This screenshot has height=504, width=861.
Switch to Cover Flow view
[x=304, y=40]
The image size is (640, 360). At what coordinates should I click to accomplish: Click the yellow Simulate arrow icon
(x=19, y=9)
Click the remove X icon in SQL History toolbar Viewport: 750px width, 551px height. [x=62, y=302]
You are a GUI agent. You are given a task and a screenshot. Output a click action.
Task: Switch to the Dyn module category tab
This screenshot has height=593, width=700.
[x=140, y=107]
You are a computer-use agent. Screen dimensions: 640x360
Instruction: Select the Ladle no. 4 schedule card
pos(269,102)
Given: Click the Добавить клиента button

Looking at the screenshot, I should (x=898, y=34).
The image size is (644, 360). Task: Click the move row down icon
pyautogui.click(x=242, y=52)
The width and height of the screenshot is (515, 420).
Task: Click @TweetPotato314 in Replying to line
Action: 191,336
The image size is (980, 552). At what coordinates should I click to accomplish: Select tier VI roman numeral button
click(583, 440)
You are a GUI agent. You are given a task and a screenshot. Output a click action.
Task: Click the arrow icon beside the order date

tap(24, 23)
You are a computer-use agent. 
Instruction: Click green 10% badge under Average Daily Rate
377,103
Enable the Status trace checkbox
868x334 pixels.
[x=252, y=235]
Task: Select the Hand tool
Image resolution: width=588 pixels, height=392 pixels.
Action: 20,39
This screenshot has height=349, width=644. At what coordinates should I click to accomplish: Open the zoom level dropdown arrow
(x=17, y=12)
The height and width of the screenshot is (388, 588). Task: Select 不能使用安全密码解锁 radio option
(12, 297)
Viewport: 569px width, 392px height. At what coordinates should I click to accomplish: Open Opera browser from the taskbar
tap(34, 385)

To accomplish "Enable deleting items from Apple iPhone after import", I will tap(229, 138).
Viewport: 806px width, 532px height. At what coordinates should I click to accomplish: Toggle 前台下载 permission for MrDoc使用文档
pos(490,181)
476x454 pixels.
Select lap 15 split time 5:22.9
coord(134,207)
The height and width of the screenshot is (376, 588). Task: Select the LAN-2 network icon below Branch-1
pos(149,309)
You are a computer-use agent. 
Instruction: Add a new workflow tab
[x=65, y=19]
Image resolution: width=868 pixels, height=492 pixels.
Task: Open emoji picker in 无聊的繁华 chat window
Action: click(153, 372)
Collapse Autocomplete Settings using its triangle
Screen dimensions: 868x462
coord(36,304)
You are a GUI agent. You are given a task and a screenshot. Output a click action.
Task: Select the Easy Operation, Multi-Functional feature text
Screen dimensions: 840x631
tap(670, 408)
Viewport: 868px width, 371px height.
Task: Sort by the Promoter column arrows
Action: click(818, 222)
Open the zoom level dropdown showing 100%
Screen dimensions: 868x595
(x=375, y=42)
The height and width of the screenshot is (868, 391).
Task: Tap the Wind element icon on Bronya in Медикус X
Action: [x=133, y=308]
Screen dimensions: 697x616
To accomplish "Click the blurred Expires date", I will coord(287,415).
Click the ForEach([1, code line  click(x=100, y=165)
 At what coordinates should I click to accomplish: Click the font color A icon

• Aim of the task: Only the lines from the one containing "Screen dimensions: 697x616" through the last line of the records belong in the answer, each written out exactly.

• Solved problem:
Screen dimensions: 697x616
To accomplish "Click the blurred Expires date", I will coord(287,415).
Click the ForEach([1, code line  click(x=100, y=165)
 At what coordinates should I click to accomplish: Click the font color A icon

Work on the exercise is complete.